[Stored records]
* * * * * * * * *

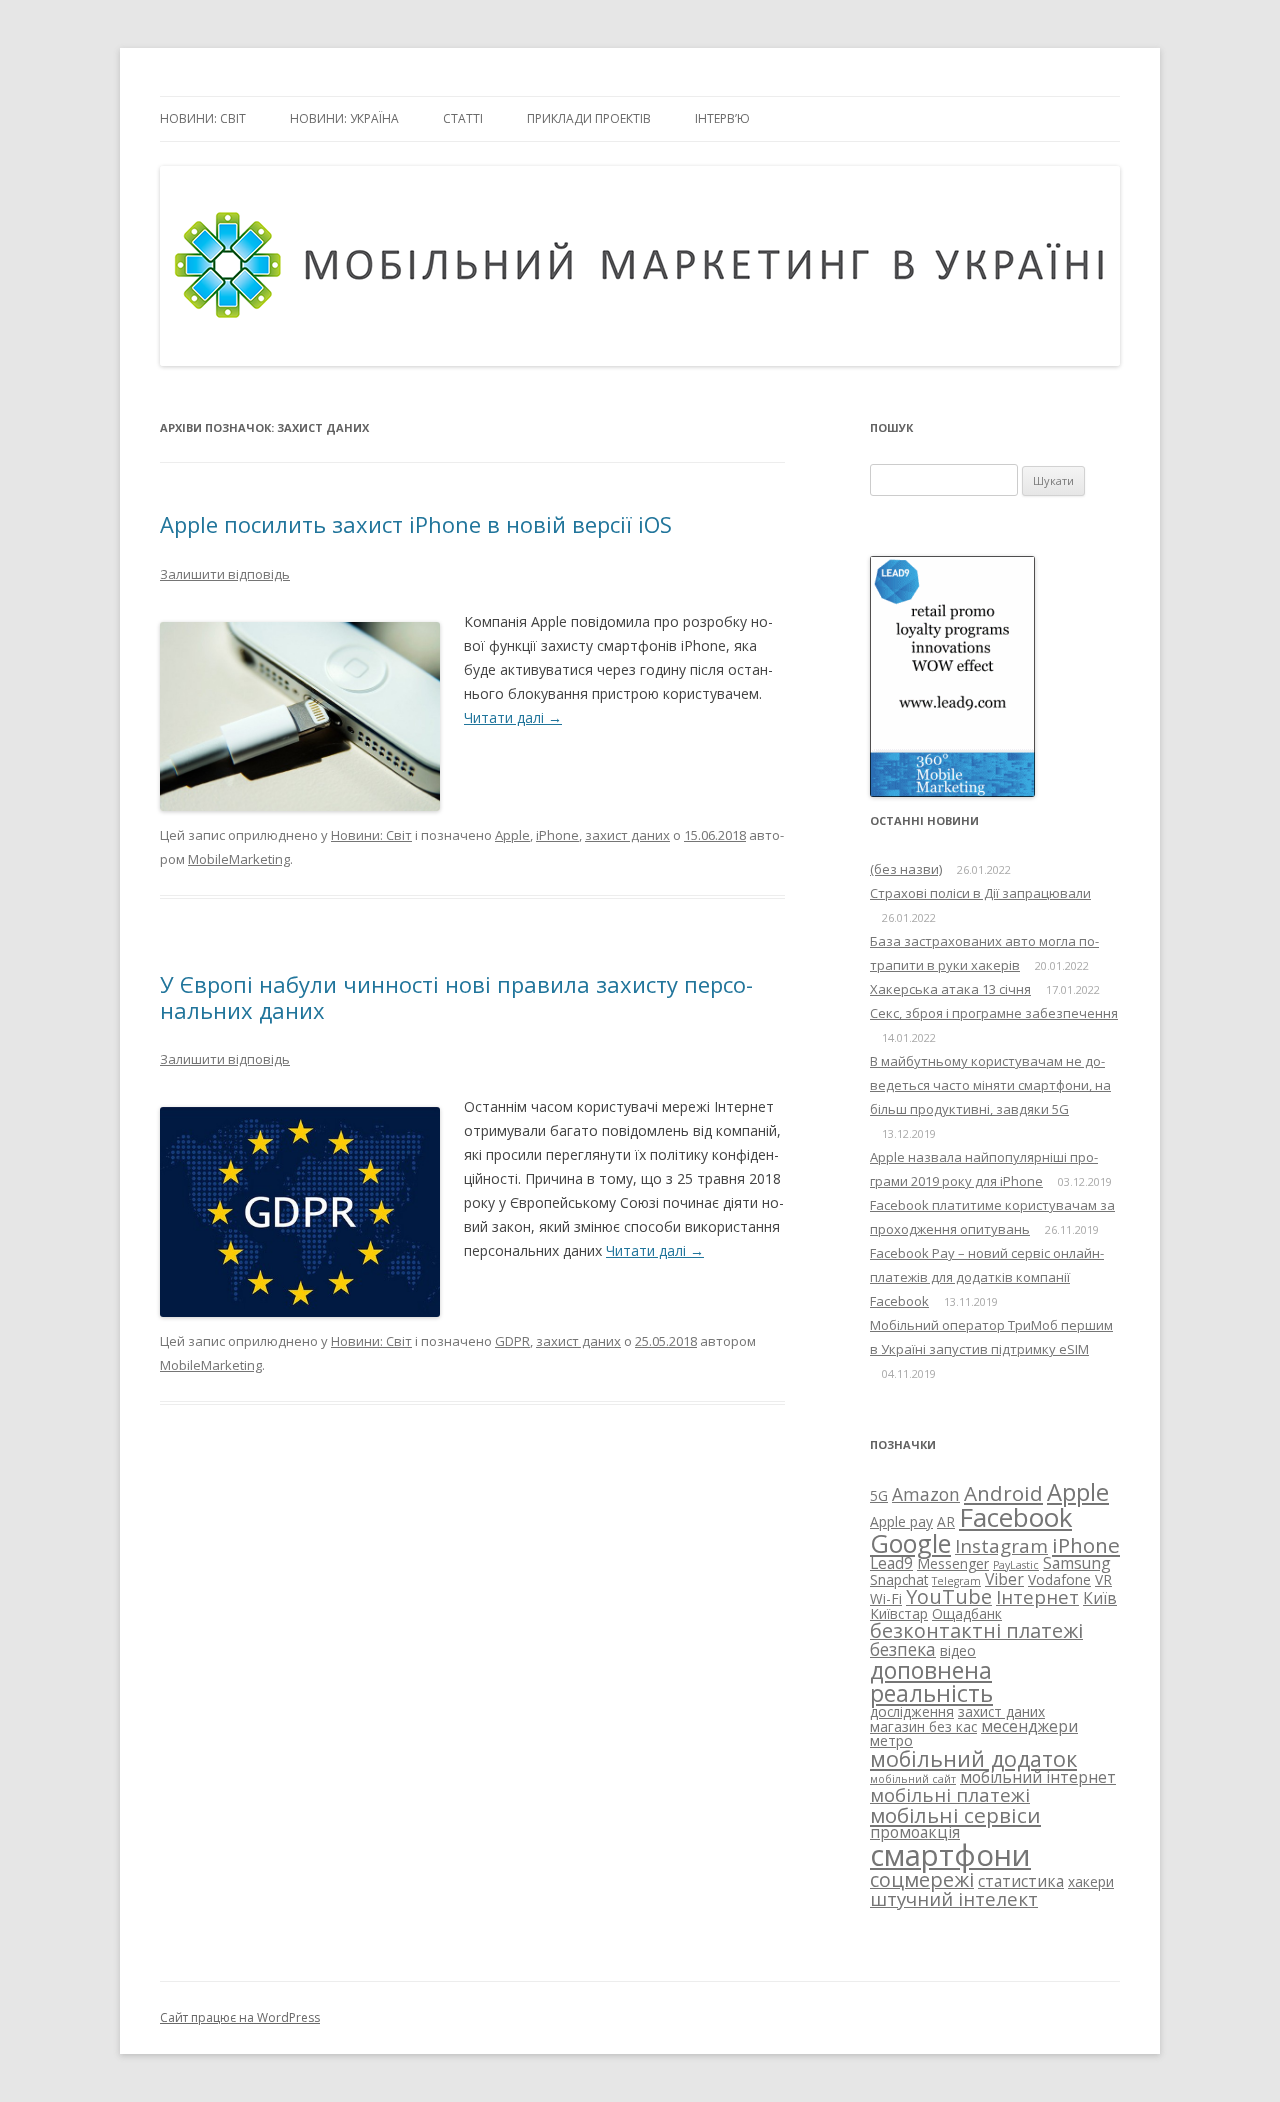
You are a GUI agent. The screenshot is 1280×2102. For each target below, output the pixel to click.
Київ (1100, 1598)
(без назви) (906, 869)
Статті (463, 118)
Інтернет (1037, 1596)
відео (958, 1650)
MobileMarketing (239, 859)
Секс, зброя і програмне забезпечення (994, 1013)
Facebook (1015, 1517)
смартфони (950, 1855)
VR (1103, 1579)
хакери (1091, 1881)
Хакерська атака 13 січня (950, 989)
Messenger (953, 1563)
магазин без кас (923, 1726)
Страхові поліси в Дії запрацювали (980, 893)
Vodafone (1059, 1579)
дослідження (912, 1711)
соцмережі (922, 1879)
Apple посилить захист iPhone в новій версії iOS (416, 524)
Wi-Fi (886, 1598)
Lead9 (891, 1563)
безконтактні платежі (976, 1630)
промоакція (915, 1832)
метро (891, 1740)
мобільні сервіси (955, 1815)
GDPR (512, 1341)
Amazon (926, 1494)
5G (879, 1495)
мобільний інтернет (1038, 1777)
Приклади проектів (589, 118)
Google (910, 1543)
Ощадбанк (967, 1613)
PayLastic (1016, 1565)
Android (1003, 1493)
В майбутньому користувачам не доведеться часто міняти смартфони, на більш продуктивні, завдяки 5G (990, 1085)
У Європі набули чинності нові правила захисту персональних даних (456, 997)
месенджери (1029, 1726)
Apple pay (901, 1521)
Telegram (956, 1581)
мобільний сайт (913, 1779)
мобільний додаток (973, 1758)
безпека (903, 1649)
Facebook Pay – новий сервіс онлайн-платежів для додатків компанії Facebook (987, 1277)
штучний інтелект (954, 1898)
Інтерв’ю (722, 118)
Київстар (899, 1613)
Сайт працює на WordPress (240, 2017)
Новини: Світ (203, 118)
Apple (512, 835)
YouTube (949, 1596)
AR (946, 1521)
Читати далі (513, 717)
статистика (1021, 1881)
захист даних (627, 835)
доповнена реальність (931, 1681)
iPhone (557, 835)
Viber (1004, 1579)
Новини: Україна (344, 118)
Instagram (1001, 1545)
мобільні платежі (950, 1794)
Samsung (1077, 1563)
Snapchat (899, 1579)
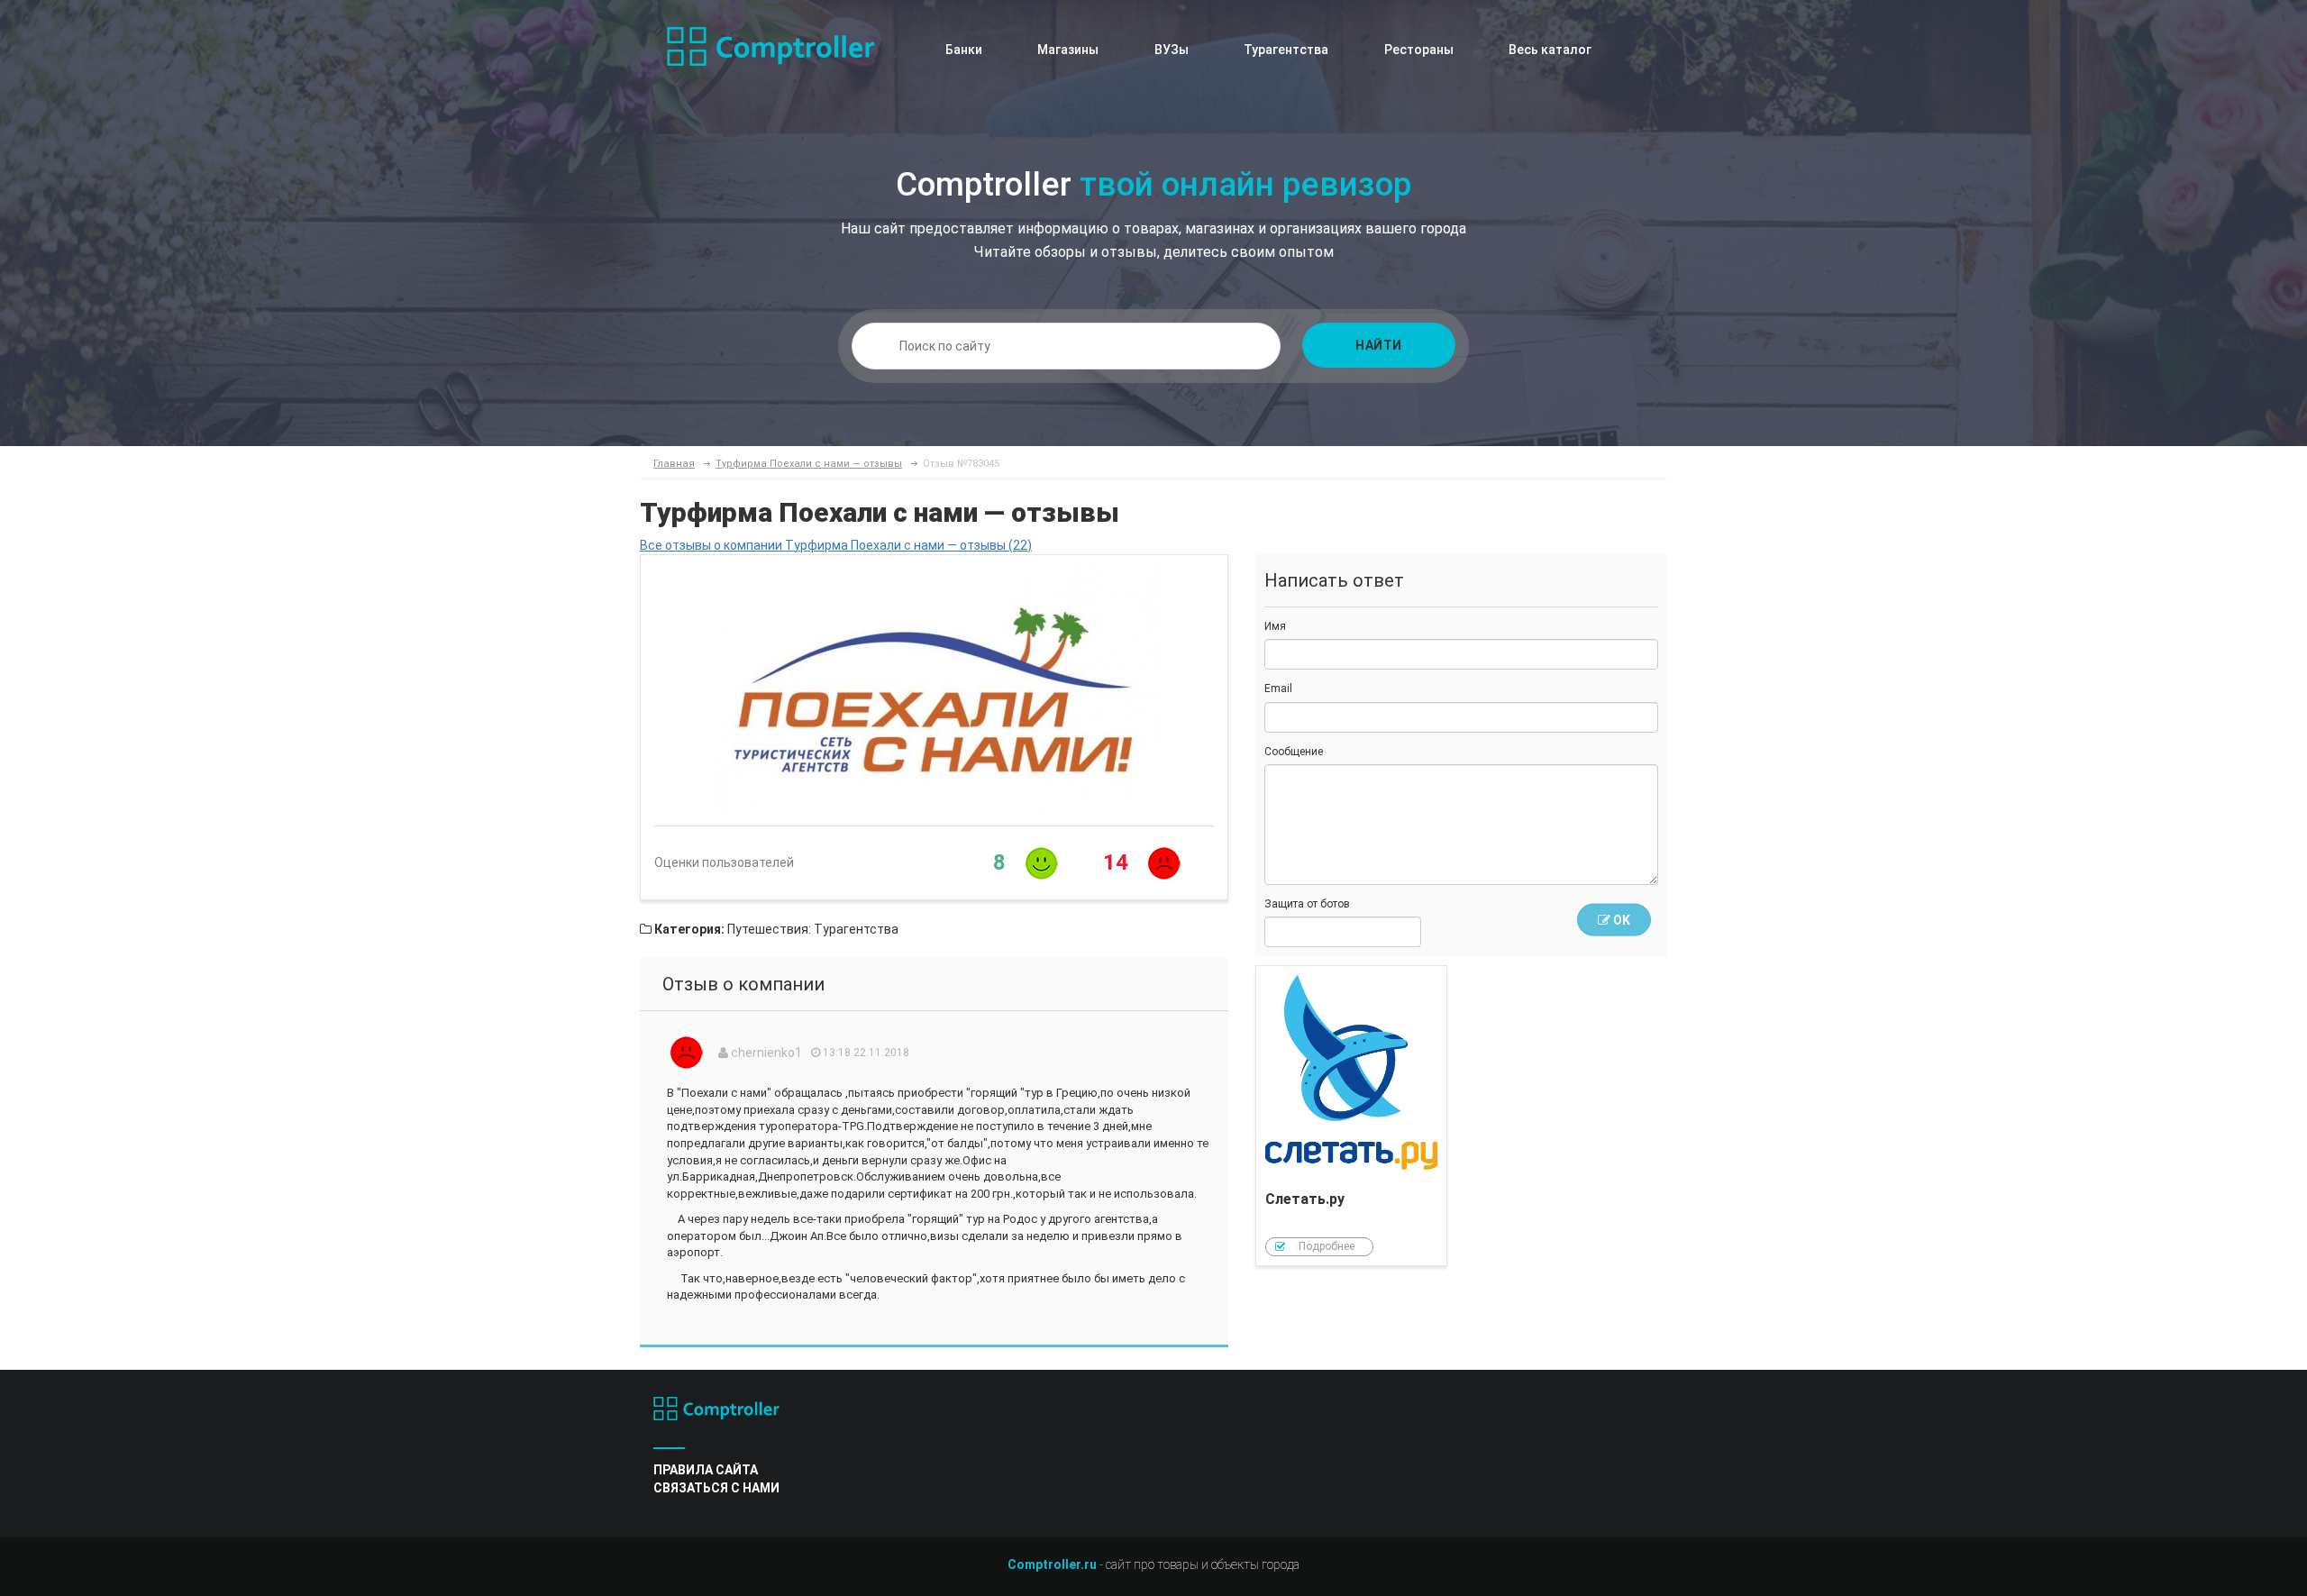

* * * * * * * * *

__What you should do__: Scan the entries above for the string "мобільні" and copy each line that contains it.

__Response for this exercise__:
мобільні сервіси (955, 1815)
мобільні платежі (950, 1794)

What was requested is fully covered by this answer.